- [EXERCISE DESCRIPTION]:
Starting with the line with "Given: Click the Colombia team name" in the entries below and going on through the line with "Task: Close the", output every line exactly and nothing more. No pictures.

- [EXTRACTED RECORDS]:
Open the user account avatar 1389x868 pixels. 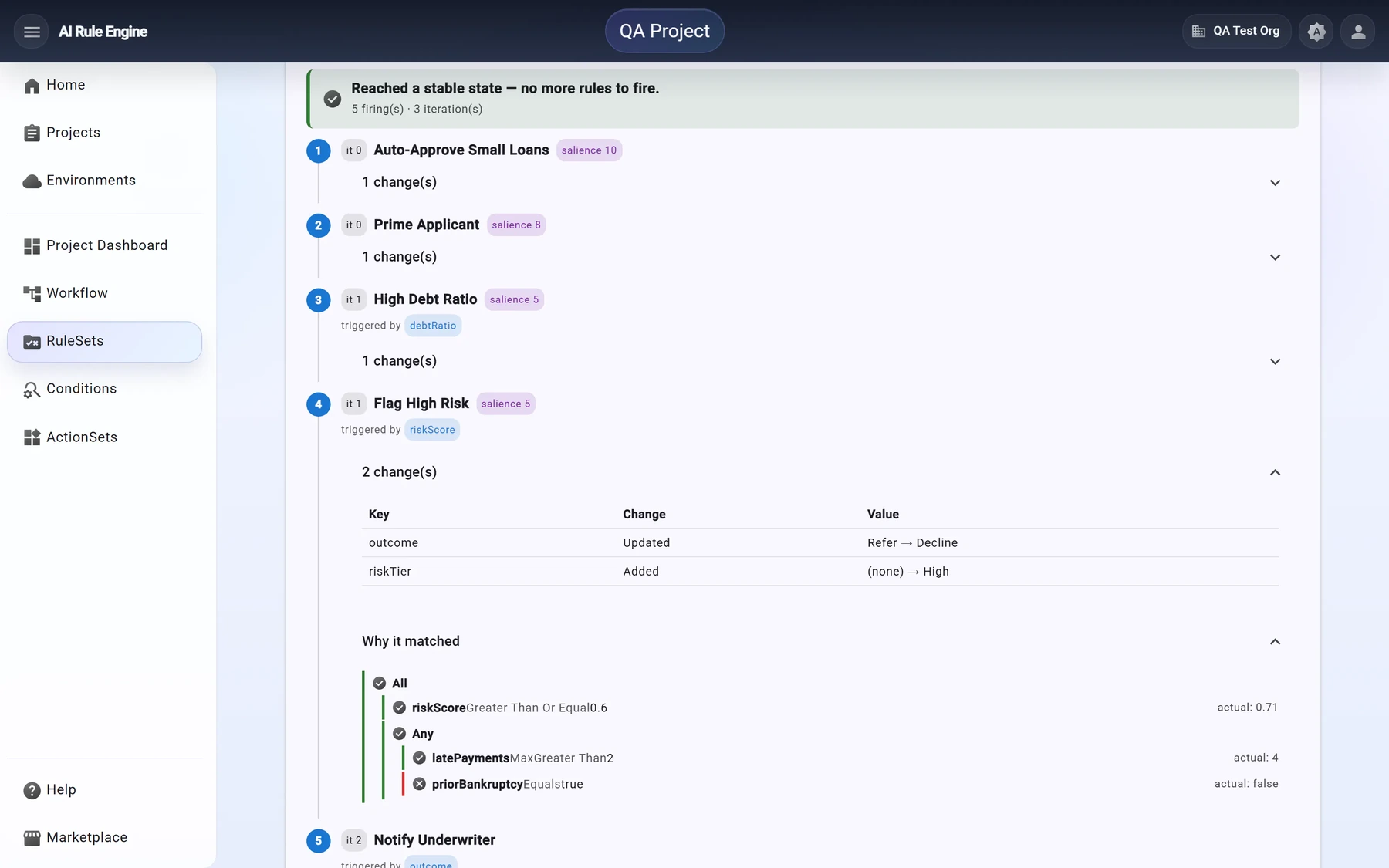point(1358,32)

==

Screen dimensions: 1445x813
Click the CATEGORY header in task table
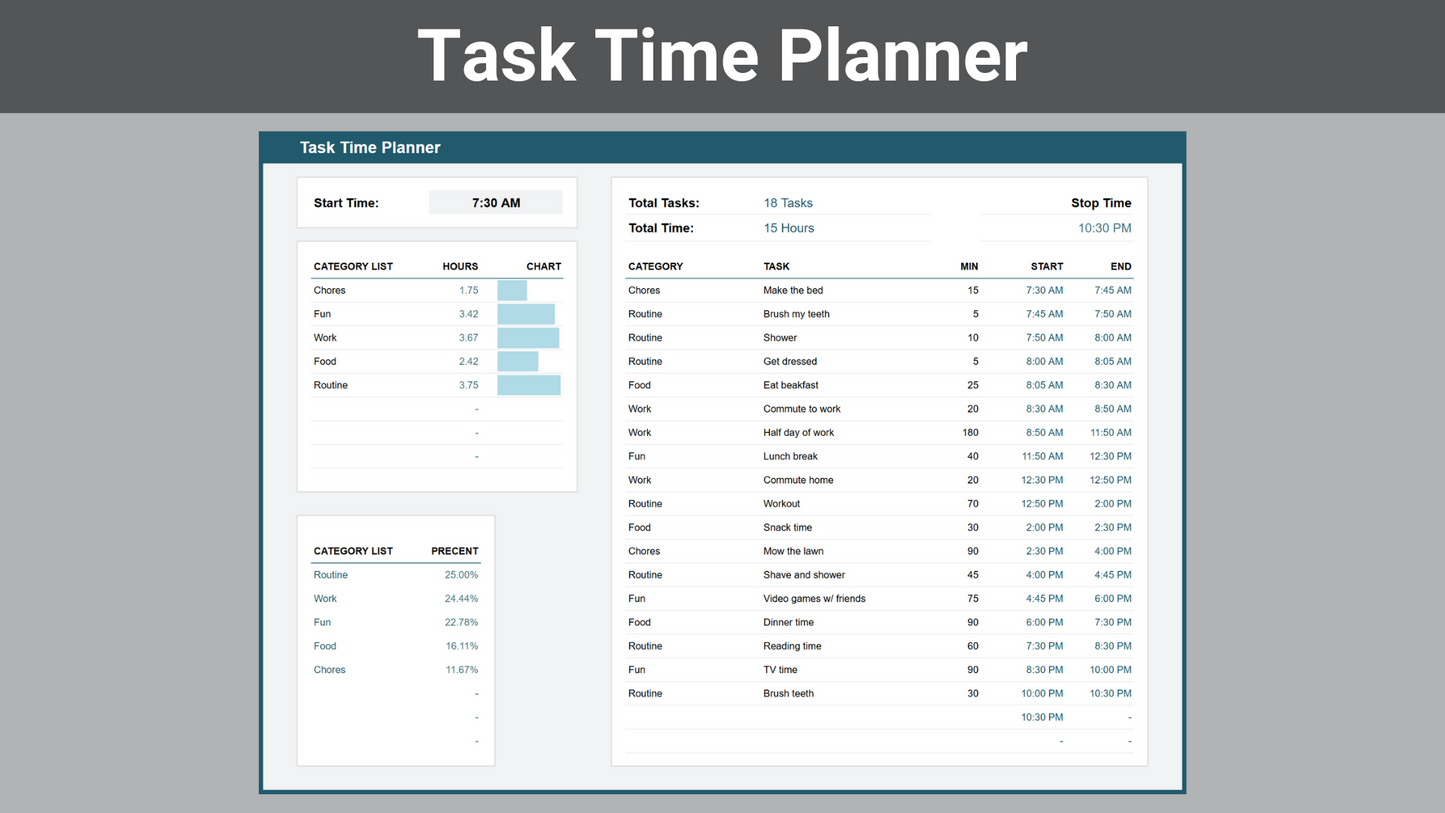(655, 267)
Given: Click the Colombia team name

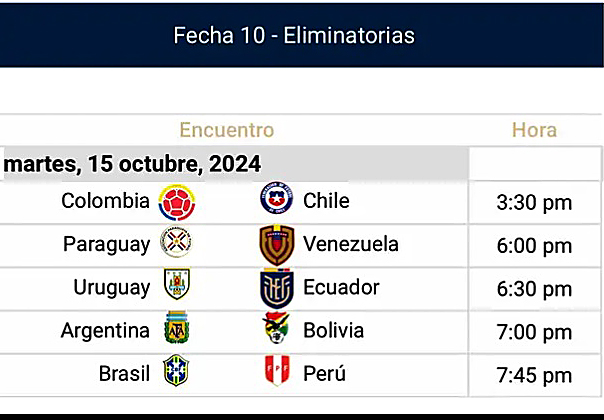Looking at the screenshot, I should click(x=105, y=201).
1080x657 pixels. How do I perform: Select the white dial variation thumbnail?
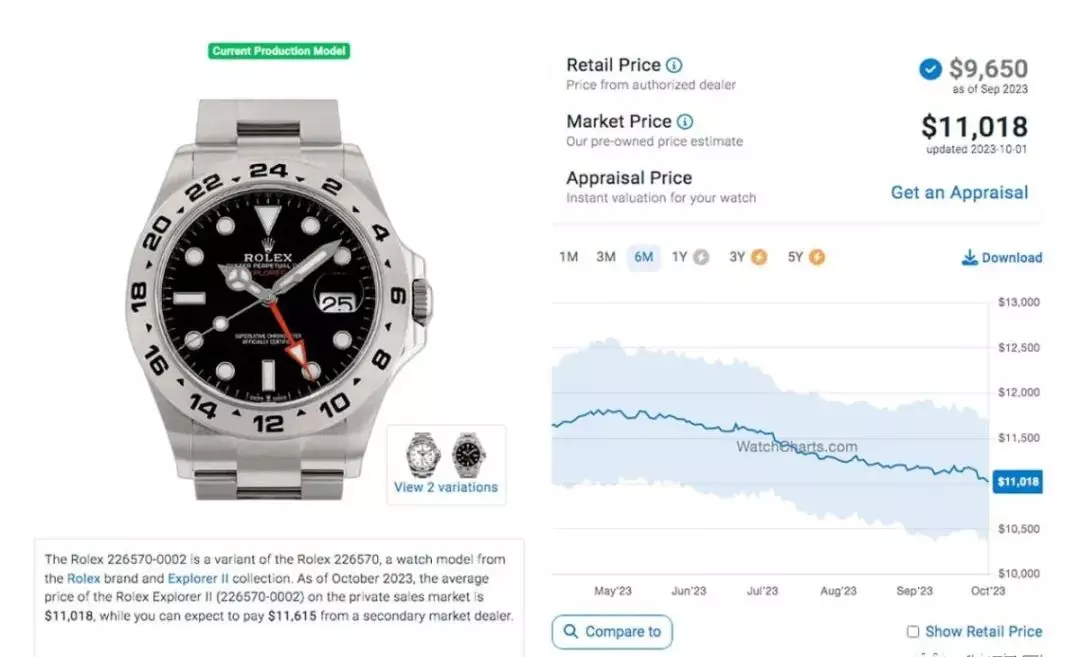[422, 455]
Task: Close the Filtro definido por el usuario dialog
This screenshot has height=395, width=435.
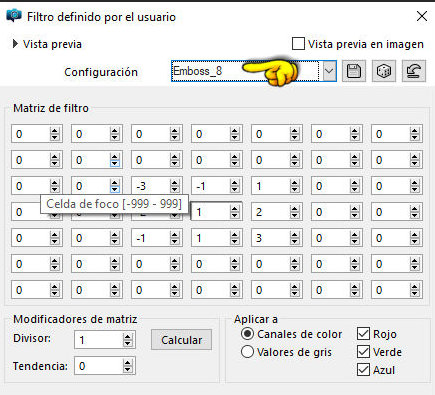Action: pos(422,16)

- [WRITTEN SOLUTION]:
Given: Click the Colombia team name

Looking at the screenshot, I should click(x=105, y=201).
1080x657 pixels. How do I perform: Select the white dial variation thumbnail?
[422, 455]
Task: Close the Filtro definido por el usuario dialog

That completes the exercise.